Today’s blog post comes from a question from a subscriber to my mailing list. The question come from Alpesh D.:

I have been getting your emails and they all seem to make sense. However, did I understand it correct that you believe all big data engineers need to be to use Java? I come from a heavy SQL, MPP data warehousing and BI background. With having done shell scripting from my days when I was a DBA I am able to pick up Python and move ahead but Java seems like a little too much. What are your thoughts?

I think your questions could be restated as two questions:

Is a Data Engineer the same thing as a BI or DBA?
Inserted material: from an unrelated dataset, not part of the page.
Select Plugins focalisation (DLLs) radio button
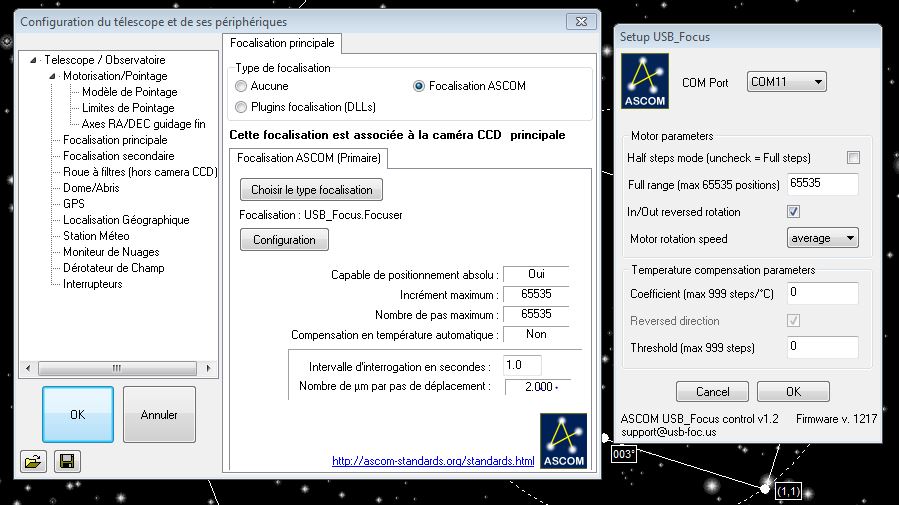899x505 pixels. tap(241, 106)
A Data Engineer is someone who has specialized their skills in creating software solutions around data. Their skills are predominantly based around Hadoop, Spark, and the open source Big Data ecosystem. They usually program in Java, Scala, or Python. They have an in-depth knowledge of creating data pipelines. Data pipelines are how data is brought in, processed, and create some kind of business value. This business value is usually reports, analytics, and dashboarding. More advanced examples are fraud analytics or predictive analytics pipelines.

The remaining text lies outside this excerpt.